Georg Konrad Morgen was the first man to prosecute commandants of the Nazi concentration camps, but he wasn’t an officer of war-crimes tribunals. He was himself a German SS officer, and he prosecuted his fellow SS officers in SS courts during the Second World War. Morgen charged them not with crimes against humanity but with ordinary crimes of corruption and murder. While investigating those crimes, he came upon the machinery of mass murder at Auschwitz-Birkenau and, recoiling in horror, he asked himself what he could do about it.

But, as he explained after the war, that machinery was set in motion by Hitler, whose will was law in the Führer-State: mass murder had become ‘technically legal’. All he could do, he said, was to forge ahead with prosecuting the perpetrators for ‘illegal’ killings and lesser crimes, in the hope of somehow throwing sand in the works. He even sought an arrest warrant for Adolf Eichmann – but only for embezzling a pouch of diamonds.

Morgen was a judge in the SS Judiciary, a system of courts that tried cases against members of the NaziWaffen-SS, much as military courts try cases against members of the military. In 1941 and the first half of 1942, he investigated financial corruption by members of the SS in occupied Poland. In July 1943, Heinrich Himmler, Reichsführer of the SS, chose Morgen to investigate SS corruption in the concentration camps. The trail of those investigations led him to the threshold of the gas chambers.
== == ==
Instructions —
A: Answer each question using the passage on Georg Konrad Morgen.
(i) For what offense did Morgen seek an arrest warrant against Adolf Eichmann?
(ii) During what period did Morgen investigate financial corruption by SS members in occupied Poland?
(iii) Who chose Morgen in July 1943 to investigate SS corruption in the concentration camps?
B: Quote the passage on Georg Konrad Morgen from "Morgen was a" to "the gas chambers.".

Supplied data —
== == ==
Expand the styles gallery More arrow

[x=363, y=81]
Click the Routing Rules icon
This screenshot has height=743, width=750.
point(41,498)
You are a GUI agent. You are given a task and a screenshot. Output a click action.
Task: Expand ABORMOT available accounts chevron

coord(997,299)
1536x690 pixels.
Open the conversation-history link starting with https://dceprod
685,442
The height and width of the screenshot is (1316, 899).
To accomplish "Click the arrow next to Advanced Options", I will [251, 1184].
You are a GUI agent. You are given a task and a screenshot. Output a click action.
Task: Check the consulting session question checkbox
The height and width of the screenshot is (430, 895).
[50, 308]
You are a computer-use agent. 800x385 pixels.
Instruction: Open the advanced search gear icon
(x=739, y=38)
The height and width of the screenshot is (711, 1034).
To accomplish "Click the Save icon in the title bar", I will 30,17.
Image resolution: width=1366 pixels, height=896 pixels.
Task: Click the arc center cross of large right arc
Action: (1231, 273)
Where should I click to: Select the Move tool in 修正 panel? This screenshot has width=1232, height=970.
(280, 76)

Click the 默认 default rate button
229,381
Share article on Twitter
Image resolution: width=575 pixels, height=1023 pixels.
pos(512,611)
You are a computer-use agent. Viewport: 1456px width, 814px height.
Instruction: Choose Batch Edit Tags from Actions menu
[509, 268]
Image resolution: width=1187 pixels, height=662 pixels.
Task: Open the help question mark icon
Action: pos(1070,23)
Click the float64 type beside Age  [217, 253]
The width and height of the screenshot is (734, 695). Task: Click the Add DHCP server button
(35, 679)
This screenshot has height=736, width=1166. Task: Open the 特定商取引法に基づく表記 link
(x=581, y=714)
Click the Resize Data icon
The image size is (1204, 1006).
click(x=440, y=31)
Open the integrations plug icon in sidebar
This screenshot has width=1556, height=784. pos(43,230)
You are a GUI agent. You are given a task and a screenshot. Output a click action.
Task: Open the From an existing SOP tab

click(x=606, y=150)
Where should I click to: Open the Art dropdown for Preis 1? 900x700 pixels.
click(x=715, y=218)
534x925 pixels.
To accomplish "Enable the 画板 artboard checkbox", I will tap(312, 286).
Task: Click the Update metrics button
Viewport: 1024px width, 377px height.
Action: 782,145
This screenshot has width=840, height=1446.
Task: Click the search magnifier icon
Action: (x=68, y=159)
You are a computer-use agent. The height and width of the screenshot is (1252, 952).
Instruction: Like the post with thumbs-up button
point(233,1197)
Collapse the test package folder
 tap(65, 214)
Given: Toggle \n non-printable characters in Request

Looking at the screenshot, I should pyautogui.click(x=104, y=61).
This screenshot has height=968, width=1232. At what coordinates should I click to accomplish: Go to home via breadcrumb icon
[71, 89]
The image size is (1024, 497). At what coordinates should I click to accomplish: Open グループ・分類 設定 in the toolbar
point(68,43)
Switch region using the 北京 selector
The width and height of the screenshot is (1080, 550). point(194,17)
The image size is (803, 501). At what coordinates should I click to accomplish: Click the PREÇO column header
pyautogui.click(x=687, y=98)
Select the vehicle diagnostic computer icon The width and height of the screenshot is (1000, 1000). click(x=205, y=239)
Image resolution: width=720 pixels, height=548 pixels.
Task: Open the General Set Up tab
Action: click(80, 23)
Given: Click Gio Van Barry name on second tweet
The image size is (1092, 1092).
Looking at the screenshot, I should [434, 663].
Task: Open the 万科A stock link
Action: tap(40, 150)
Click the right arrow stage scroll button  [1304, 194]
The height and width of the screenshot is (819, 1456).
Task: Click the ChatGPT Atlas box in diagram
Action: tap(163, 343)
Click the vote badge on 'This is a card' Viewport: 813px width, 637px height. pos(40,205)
== == ==
Solutions to the tasks —
A:
(i) Embezzling a pouch of diamonds.
(ii) In 1941 and the first half of 1942.
(iii) Heinrich Himmler, Reichsführer of the SS.

B:
Morgen was a judge in the SS Judiciary, a system of courts that tried cases against members of the NaziWaffen-SS, much as military courts try cases against members of the military. In 1941 and the first half of 1942, he investigated financial corruption by members of the SS in occupied Poland. In July 1943, Heinrich Himmler, Reichsführer of the SS, chose Morgen to investigate SS corruption in the concentration camps. The trail of those investigations led him to the threshold of the gas chambers.